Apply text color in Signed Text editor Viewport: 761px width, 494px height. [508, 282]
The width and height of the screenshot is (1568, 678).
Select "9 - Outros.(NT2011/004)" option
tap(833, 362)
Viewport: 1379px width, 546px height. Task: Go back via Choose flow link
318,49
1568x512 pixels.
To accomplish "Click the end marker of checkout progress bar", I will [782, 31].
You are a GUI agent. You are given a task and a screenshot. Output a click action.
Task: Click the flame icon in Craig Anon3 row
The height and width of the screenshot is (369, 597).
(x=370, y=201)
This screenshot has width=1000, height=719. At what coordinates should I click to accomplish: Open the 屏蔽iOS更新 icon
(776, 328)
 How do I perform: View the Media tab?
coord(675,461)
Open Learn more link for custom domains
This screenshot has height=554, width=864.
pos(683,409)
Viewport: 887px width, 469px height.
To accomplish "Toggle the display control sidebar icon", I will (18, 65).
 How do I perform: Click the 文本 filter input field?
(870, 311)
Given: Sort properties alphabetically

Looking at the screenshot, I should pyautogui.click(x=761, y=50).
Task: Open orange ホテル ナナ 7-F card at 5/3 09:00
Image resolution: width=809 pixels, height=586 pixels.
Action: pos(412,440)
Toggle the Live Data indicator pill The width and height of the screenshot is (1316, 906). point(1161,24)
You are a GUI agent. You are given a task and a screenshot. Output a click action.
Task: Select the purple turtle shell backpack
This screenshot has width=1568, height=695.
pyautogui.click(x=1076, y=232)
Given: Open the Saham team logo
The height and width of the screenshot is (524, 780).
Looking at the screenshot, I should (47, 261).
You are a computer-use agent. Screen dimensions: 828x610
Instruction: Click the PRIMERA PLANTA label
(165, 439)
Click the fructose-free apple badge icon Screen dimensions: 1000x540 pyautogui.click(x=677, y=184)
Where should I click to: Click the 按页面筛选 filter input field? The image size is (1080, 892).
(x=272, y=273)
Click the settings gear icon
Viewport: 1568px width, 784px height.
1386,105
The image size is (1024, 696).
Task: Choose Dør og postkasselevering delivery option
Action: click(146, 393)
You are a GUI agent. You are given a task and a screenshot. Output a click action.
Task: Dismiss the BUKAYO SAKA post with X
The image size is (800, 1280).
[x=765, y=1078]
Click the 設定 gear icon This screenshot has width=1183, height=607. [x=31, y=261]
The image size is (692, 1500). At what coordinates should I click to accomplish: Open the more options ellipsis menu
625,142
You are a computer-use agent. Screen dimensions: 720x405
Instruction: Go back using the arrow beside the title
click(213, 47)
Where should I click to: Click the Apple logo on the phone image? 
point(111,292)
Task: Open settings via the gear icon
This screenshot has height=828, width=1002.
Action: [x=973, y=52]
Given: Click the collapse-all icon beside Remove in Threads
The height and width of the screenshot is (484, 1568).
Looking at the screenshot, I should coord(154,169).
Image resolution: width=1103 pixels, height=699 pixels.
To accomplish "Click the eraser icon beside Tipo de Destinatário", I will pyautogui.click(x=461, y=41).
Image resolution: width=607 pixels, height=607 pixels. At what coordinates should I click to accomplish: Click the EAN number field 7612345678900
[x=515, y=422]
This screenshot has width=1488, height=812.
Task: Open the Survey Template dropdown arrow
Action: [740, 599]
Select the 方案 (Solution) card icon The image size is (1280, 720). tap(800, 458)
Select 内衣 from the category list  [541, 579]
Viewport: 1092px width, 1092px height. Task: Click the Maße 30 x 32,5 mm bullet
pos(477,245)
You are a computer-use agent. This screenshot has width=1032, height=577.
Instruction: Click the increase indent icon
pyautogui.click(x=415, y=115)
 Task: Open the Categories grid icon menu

> Task details: Work out how many lines of the material include the word "gear", then answer with that number alone.

> Answer box: 3